Masterplan to PhD
Research Focus
My PhD research focuses on Human-Robot Interaction (HRI), specifically on improving Human-Robot Conversations (HRC) through visual models. The goal is to enhance Visual Voice Activity Detection (VVAD) and Active Speaker Detection(ASD) to make them robust and applicable in HRI scenarios. This involves addressing several dimensions:
- Transitioning from single-person(VVAD) to multi-person(ASD) interactions.
- Exploring input sizes, ranging from:
- Lip Features -> Face Features -> Lip Images -> Face Images -> Full Images.

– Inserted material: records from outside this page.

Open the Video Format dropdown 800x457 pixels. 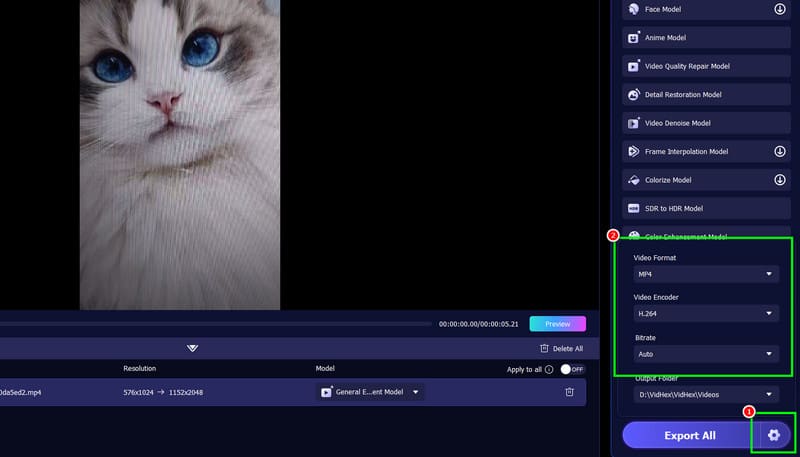coord(705,274)
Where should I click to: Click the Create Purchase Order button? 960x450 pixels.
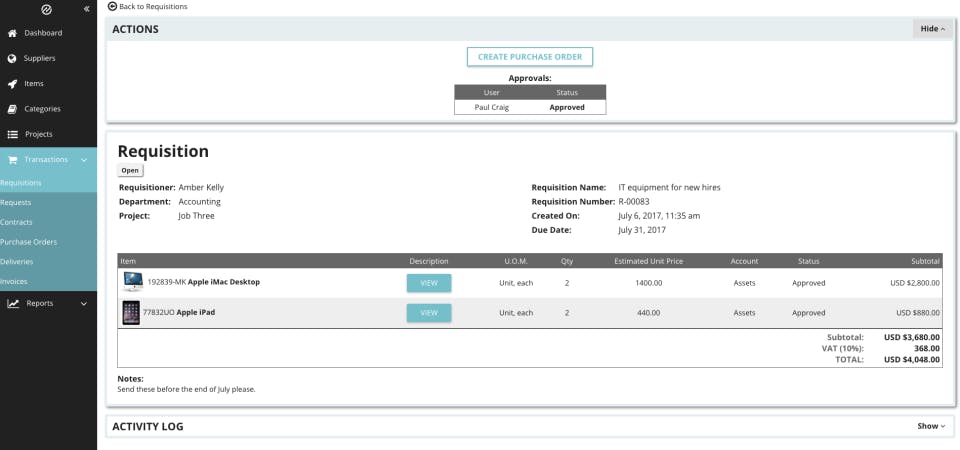[x=530, y=57]
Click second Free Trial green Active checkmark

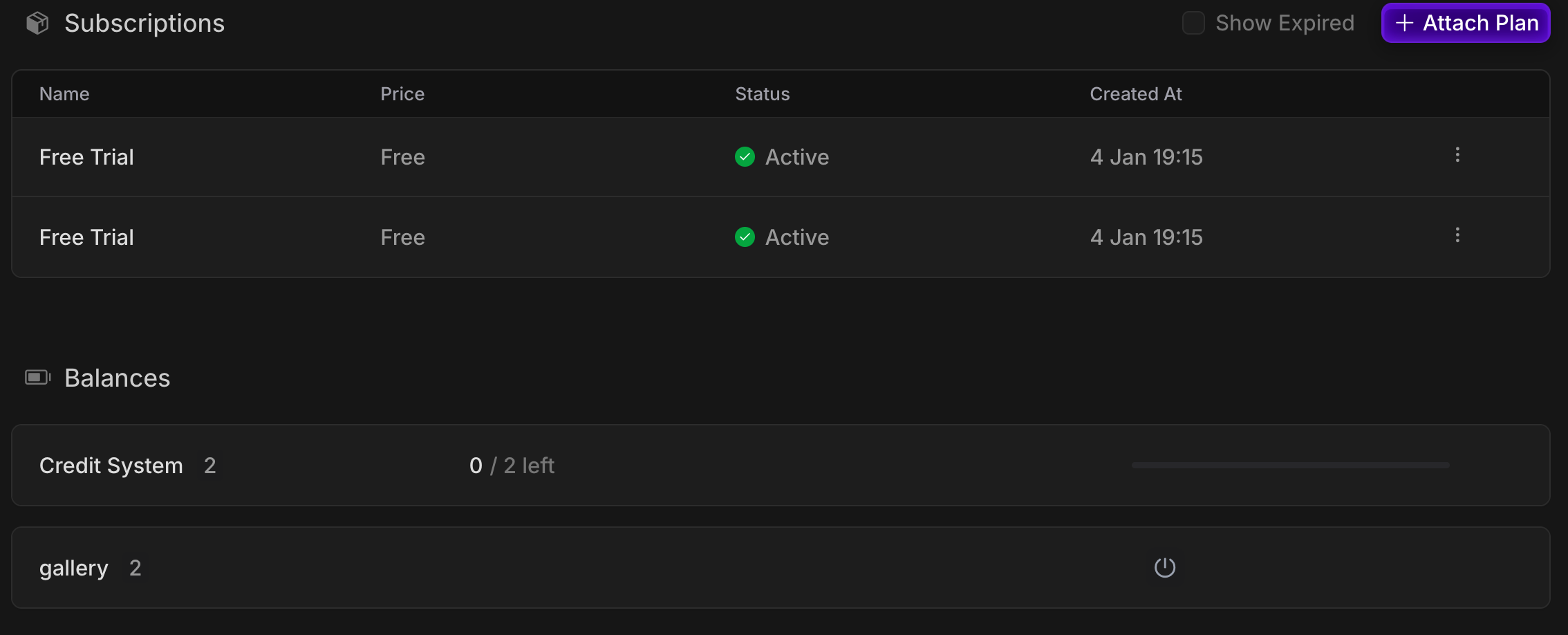click(x=745, y=237)
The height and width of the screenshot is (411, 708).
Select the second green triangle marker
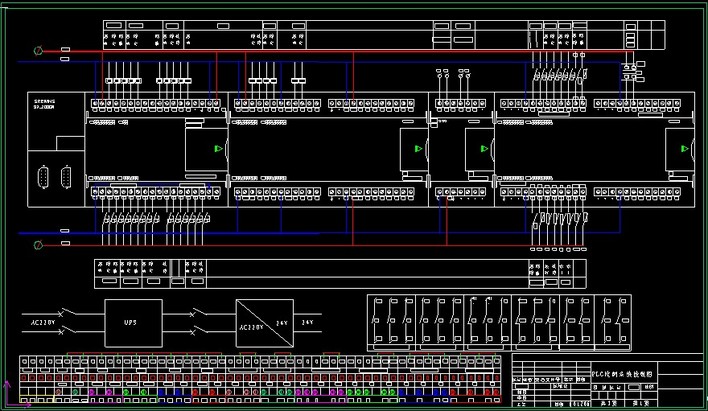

- Producing outputs such as:
- Speaking/Not Speaking Labels and
- Bounding Boxes for active speakers.
- optionally: Exploring multimodal Models for Audio-Visual Voice Activity Detection and Active Speaker Detection
Research Pillars
My PhD research is structured around three main pillars:
1. Data
This pillar focuses on the VVAD-LRS3 dataset, which I have created, and the associated pipelines for working with the data. These pipelines ensure efficient data preprocessing, augmentation, and management to support robust model training.
2. Models
This pillar involves the development and training of models using the VVAD-LRS3 and other datasets. It also includes the algorithms for pre- and post-processing, as well as the implementation efforts to make these models accessible. This includes:
- Optimized training pipelines.
- Scalable and efficient model architectures.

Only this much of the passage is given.